Code Generation Service

Overview

Model-driven engineering (MDE) is a software engineering paradigm that focuses on modelling systems during development with the effect of increasing thoughtful design and reducing accidental complexity. Models help design software before it is implemented, representing systems as common data structures.

MDE tools, such as model-to-text transformers can support the transition from working with models to working with code. Text generated from a model can act as a base to develop on, present statistics, or provide documentation, for example.

“Software as a service” provides a way in which applications can be used on a range of different hardware and be updated centrally.

The focus of my Computer Science masters dissertation was to research and develop code generation as a web service. This has a variety of advantages over traditional methods, such as:

  • Having the ability to generate code from models without the need for locally-available software.
  • Removes the effort of learning and maintaining the generator software from the user. It benefits the situation where the individual writing the code generator is different to the one designing the models, like a team or client. The model designer does not need to know how the generator works but can benefit from the output it creates using their own models.
  • The internal system can change, to be optimised or made faster for example, but the API stays the same.
  • Benefits very large models depicting a complex system, as computing in the cloud can have increased processing power and resources over a local machine.

Along with a 17,000 word report I achieved the grade of ‘distinction’ for this project.

GitHub

The project is open-source under the MIT license and available on GitHub, along with documentation including how to set up locally and how to write a generator.

How it works

Here is an overview showing how the systems are designed to interact:

System Overview

Here is a closer look at how the web service was designed. The subsystems of the service have been separated into two distinct packages based on their logical grouping in the system.

System Architecture

Each box in the first two containers/packages are classes containing some functionality of the overall system. The last container shows the file system the service will store permanent data on. It is split into two directories, one for generators and one for jobs. Each generator repository or job will be given their own directory inside these containers so that files are not misplaced. A job directory will contain the job’s generated output.

The arrows between classes show the relationship between them. For example, the job ID generator’s functions are used exclusively by the job endpoints class.
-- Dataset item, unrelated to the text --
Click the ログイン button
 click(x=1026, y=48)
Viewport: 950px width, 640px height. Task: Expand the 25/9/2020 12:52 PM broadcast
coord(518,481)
Below are brief explanations of the main classes’ functionality, and their role in the system:

  • Generator Endpoints is where all API endpoints relating to publishing generators and getting their details will be located.

  • Ant Build Manager will analyse Ant build files and return their details (such as name and properties).

  • Generator Manager keeps track of the generators available on the service and will update the list of generators (stored in a JSON file) when a generator is added or updated.

  • Git Manager functions as an interface with GitHub, allowing the program to clone, pull, and delete Git repositories.

  • Job Endpoints is where all API endpoints relating to submitting and status checking jobs will be located.

  • Job ID Generator will create a unique ID for each job to use in directory names and API queries.

  • Job Manager will manage the creation and interfacing of jobs in the system. Ant Runner contains all functions for processing a single job programmatic- ally, from Ant setup, to generator execution and error handling.

  • File Manager interfaces between the service and the file system, setting up job folders and writing model files, for example.

How to use it

The web service allows users to publish Epsilon code generators and execute them online. Generators are publicly available so anyone can use them on their own models. A user uploads their models to be processed and receives the output files produced by their chosen generator.

Here’s an example, converting XML to a Java class. I publish the generator cgs-java-gen (which you can find on GitHub) to the service. Using the CLI client it’s as easy as:

> codegen publish robcrocombe/cgs-java-gen

XML is a language that can represent a model. Here is an example model of a simple Person class:

<class name="Person" access="public">
  <property name="name" type="String" access="public"></property>
  <property name="age" type="int" access="public"></property>
  <property name="address" type="String" access="private"></property>
</class>

The model can be sent to the service to be generated into a Java class. Here is how it would be done with the CLI client:

> codegen run robcrocombe/cgs-java-gen model="person.xml"

The model parameter specifies the XML file to use. Once the generator completes, it returns a Zip of our output - the person.java file:

public class Person {
  public String name;
  public int age;
  private String address;

  public String getAddress() {
    return address;
  }
}

You can see the generator has made a basic starting point for adding to this class, including a public getter for the private address variable I set.

This is a very basic example, but the Code Generation Service can handle any generator created for the Epsilon MDE framework. You can see more examples on my GitHub that transform EMF models to HTML pages.